Source document
It is fair to say that, prior to going into hospital for an operation or medical procedure, the effectiveness of the lubricious coating on the medical device(s) involved is unlikely to pass through a patient’s mind. But, if such an intervention were to go ahead without this effective lubricious coating, they would certainly feel it when they came round afterwards, as Dr Clement Higginbotham, director of the Materials Research Institute at the Republic of Ireland’s Athlone Institute of Technology, makes clear.
"A key priority when it comes to lubricious coatings is wettability, because the more you can minimise tissue damage and patient trauma, the better," Higginbotham explains. "Plus, the greater the wettability, the more likelihood you have of reducing the need for extra procedures.
"It is about achieving a balance. The lubricious coating needs to be non-slippery when it is in the physician’s hand, but when it meets the aqueous environment inside the patient, it needs to become slippery as quickly as possible," he adds.
Wettable, lubricious hydrophilic and hydrophobic coatings have been around since the 1970s, and are arguably one of the key – yet unsung – medical device innovations of the past 40 years. Moreover, they are an integral element of one of the most rapidly expanding areas of the medical devices market, namely minimally invasive devices.
It stands to reason that insertable devices, such as catheters or guidewires, need to present as low-friction a surface as possible once inserted and exposed to blood and other body fluids, in order to reduce or prevent inflammation or injury, help to prevent infection, and minimise patient discomfort.

Source data:
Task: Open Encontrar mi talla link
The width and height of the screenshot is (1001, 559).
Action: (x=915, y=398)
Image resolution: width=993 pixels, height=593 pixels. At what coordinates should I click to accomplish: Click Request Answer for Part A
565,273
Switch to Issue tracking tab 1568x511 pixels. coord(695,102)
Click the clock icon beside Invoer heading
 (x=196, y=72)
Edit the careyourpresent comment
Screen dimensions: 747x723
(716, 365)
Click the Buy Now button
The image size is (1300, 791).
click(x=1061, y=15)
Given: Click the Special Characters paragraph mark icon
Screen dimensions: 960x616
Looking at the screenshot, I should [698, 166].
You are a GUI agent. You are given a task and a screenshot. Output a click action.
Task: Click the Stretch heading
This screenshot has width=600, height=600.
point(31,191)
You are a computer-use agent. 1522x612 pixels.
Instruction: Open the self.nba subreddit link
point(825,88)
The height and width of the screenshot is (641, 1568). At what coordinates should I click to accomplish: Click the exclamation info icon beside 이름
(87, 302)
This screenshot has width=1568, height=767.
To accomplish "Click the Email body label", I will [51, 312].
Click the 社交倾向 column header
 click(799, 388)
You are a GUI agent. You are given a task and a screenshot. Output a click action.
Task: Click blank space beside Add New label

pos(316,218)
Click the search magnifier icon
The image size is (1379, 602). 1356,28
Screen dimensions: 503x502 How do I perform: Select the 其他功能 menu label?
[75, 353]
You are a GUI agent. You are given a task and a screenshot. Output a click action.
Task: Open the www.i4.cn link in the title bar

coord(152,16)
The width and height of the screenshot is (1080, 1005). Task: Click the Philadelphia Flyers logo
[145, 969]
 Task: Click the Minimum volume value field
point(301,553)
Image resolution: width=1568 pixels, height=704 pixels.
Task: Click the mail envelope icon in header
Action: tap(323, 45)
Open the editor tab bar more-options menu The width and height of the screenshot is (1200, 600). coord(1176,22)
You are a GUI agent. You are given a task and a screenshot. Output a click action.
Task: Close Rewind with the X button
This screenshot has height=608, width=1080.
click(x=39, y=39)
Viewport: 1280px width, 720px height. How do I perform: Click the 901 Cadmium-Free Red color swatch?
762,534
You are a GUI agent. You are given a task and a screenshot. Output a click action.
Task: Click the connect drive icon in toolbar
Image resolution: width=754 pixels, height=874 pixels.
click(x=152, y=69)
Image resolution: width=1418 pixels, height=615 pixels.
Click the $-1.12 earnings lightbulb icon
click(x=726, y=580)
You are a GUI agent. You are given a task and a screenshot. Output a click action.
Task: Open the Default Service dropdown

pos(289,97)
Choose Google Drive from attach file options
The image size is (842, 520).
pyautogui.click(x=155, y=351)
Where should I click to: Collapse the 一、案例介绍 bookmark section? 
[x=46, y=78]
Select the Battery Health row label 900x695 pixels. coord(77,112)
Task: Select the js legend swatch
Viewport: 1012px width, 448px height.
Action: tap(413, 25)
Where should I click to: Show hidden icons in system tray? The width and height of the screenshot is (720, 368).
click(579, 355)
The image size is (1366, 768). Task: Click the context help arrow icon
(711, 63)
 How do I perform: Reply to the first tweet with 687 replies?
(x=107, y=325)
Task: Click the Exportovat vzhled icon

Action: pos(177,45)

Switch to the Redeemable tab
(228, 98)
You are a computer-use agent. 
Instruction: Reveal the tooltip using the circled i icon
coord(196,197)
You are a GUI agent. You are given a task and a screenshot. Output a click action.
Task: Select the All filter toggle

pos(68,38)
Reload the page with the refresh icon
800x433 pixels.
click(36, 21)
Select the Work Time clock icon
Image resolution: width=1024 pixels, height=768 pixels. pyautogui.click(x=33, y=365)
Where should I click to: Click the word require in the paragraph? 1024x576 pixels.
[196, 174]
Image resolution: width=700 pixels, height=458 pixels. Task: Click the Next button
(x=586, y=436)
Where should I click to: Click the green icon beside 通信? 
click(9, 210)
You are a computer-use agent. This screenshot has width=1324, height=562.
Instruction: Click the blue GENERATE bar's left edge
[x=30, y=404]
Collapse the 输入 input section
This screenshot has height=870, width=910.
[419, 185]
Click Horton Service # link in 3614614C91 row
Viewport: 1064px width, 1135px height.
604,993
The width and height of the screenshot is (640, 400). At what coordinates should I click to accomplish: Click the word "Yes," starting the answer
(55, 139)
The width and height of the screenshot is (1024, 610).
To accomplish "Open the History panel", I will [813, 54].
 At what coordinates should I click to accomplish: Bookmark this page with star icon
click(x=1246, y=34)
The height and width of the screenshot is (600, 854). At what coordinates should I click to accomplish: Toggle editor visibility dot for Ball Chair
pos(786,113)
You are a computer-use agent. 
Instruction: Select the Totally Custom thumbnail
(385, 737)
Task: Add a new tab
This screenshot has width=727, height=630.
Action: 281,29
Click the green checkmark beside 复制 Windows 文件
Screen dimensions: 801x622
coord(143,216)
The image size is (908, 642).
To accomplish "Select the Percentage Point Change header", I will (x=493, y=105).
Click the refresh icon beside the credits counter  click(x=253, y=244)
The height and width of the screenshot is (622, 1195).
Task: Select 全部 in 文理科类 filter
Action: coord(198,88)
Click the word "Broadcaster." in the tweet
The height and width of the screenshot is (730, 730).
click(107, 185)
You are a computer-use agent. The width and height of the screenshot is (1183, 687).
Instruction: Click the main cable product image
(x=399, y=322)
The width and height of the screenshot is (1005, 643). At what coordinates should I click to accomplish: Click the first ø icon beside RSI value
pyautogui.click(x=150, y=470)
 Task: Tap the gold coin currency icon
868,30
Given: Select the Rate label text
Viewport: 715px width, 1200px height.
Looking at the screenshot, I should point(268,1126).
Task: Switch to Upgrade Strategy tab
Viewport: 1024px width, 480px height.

Things to do
1. Can you transcribe the article on lubricious coatings, starting with "It stands to" and going on through "minimise patient discomfort."?
2. Can you go on with the article on lubricious coatings from the point where it stops?

List of answers
1.
It stands to reason that insertable devices, such as catheters or guidewires, need to present as low-friction a surface as possible once inserted and exposed to blood and other body fluids, in order to reduce or prevent inflammation or injury, help to prevent infection, and minimise patient discomfort.

2.
From the early days of lubricants, such as glycerine, silicone oil and even olive oil, technology has advanced swiftly, but the priority remains much the same – lubricity and durability, argues Higginbotham. Lubricious coatings will normally be water or solvent based and, in order to activate the chemical reactions, heat, UV, plasma or corona will normally be applied.
"The vast majority of lubricious coatings are on catheters, and they are most prevalent within the cardiovascular and urinary arenas," says Higginbotham.
Ophthalmology is another area where such coatings have proven extremely beneficial – in the delivery of intraocular lenses, for example, as the delivery cartridges used to place the lenses must employ slippery surfaces to reduce damage. Such coatings can also be beneficial in diagnostic devices, such as glucose meters, which may require a coated film component to ensure the liquid sample spreads evenly before it is inserted into a reader.
Lubricious coating selection
Device designers have a variety of synthetic and naturally derived coating systems to choose from when it comes to lubricious coatings, as well as different ways to bind them to the target substrate. Therefore, it stands to reason that the device material and type of additives used will be important considerations – as there can be a knock-on effect on coating adhesion and durability – and may be the difference between a hydrophilic coating adhering tightly or not at all.
Issues such as the coating’s antithrombogenicity, as well as its resistance to bacterial and protein attachment, are factors that need to be considered. Various combinations may also need to be tested, especially if the chemical interactions between the coating and drugs are not constant.
"Biocompatibility is an important consideration when looking to select the right lubricious coating. You need to try to start with polymers or monomers that you know are reasonably non-toxic," continues Higginbotham. "Ideally, you’d want them to be actively biocompatible – a biomaterial that takes an active part within the body in attaching cells, for example. Alternatively, it just needs to be inert."
The thickness of the coating is another important consideration. "There is a big focus among researchers on trying to develop thinner and thinner coatings, with monolayer coatings being the ultimate goal," says Higginbotham. "In fact, we may not be far off achieving monolayer coatings, as it is not that difficult to lay down mono layers.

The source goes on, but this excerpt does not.